[iovisor-dev] [PATCH RFC 3/4] New 32-bit register set

Hi, Jiong,

Thanks for the patch! It is a great start to support 32bit register in BPF.
In the past, I have studied a little bit to see whether 32bit register
support may reduce
the number of unnecessary shifts on x86_64 and improve the
performance. Looking through
a few bpf programs and it looks like the opportunity is not great, but
still nice to have if we
have this capability. As you mentioned, this definitely helped 32bit
architecture!

I am not an expert in LLVM tablegen. I briefly looked through the code
change and it looks like
correct. Hopefully some llvm-dev tablegen experts can comment on the
implementation.

Below I only have a couple of minor comments.

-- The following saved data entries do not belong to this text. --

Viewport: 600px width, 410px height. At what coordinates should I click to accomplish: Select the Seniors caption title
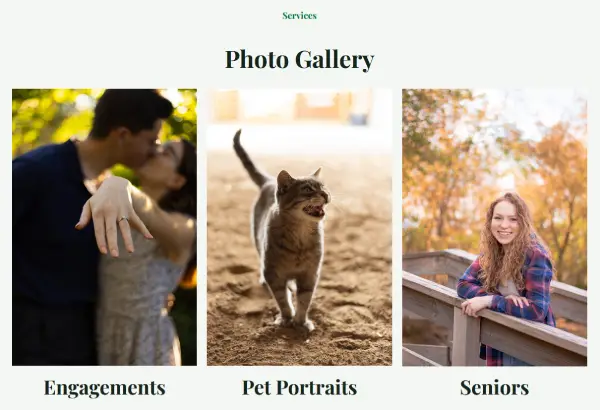coord(494,387)
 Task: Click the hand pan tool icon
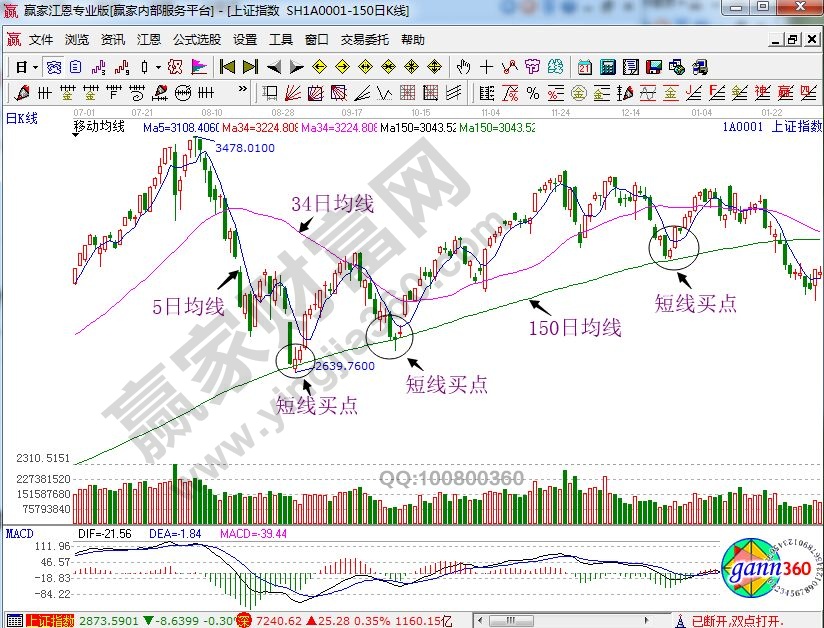(463, 67)
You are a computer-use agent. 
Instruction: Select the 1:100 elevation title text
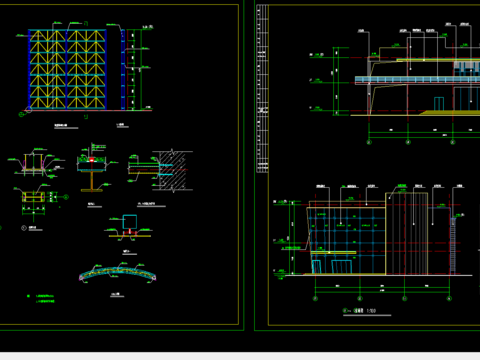coord(365,311)
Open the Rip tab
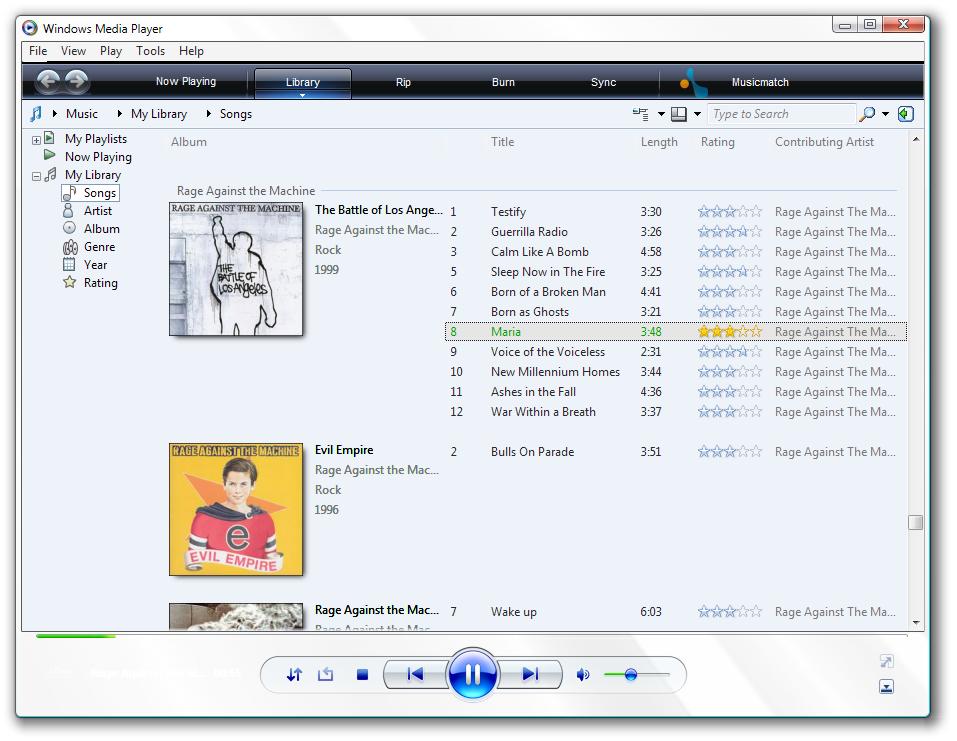This screenshot has height=741, width=957. point(403,82)
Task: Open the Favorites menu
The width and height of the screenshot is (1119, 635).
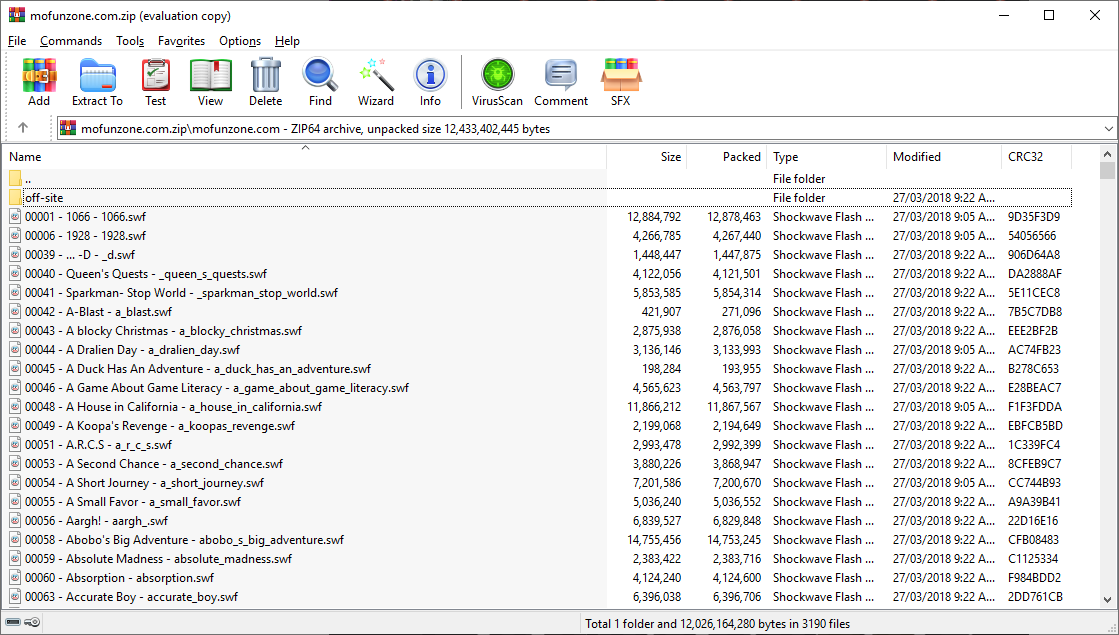Action: [x=181, y=41]

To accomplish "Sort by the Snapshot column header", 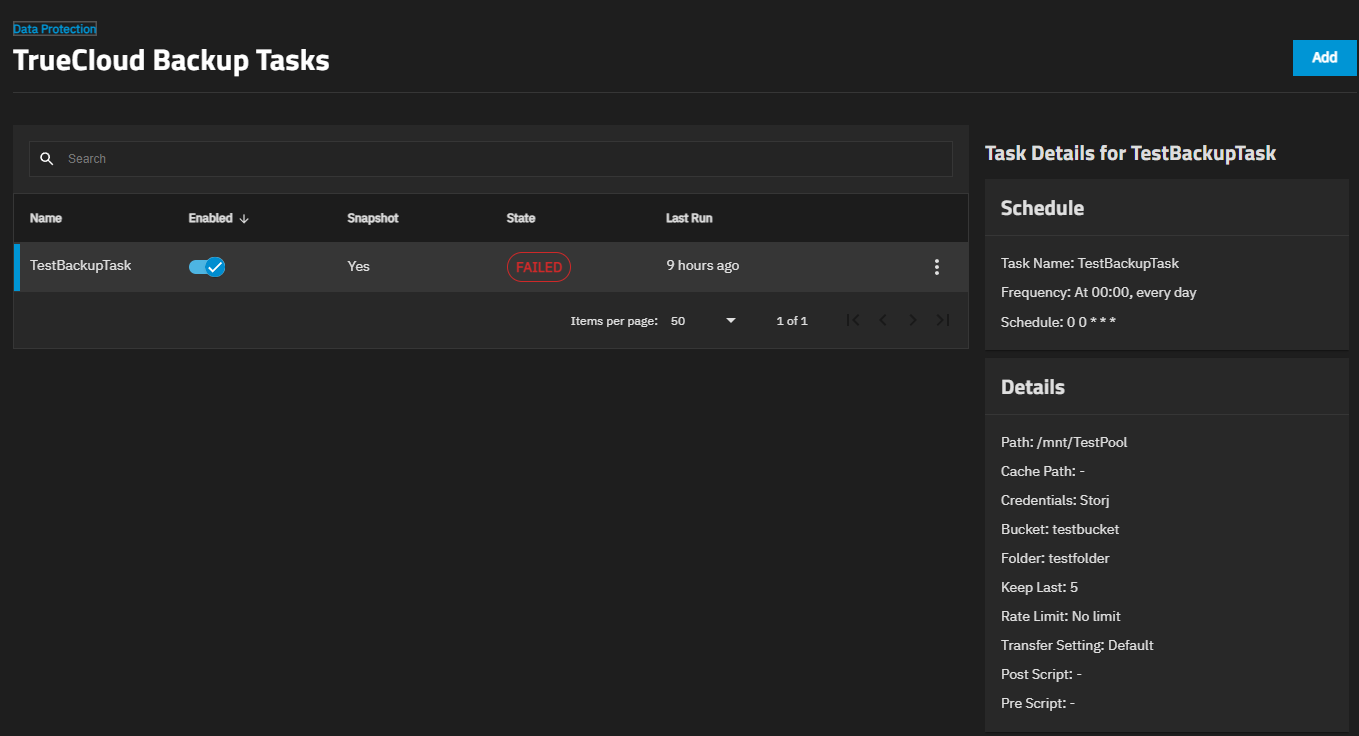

This patch introduce the new "w*" 32-bit register set and alias them to the low
32-bit of the corresponding 64-bit register.

Acked-by: Jakub Kicinski <jakub.kicinski@netronome.com>
Signed-off-by: Jiong Wang <jiong.wang@netronome.com>
---
lib/Target/BPF/BPFRegisterInfo.td | 74 ++++++++++++++++++++++++++++-----------
1 file changed, 53 insertions(+), 21 deletions(-)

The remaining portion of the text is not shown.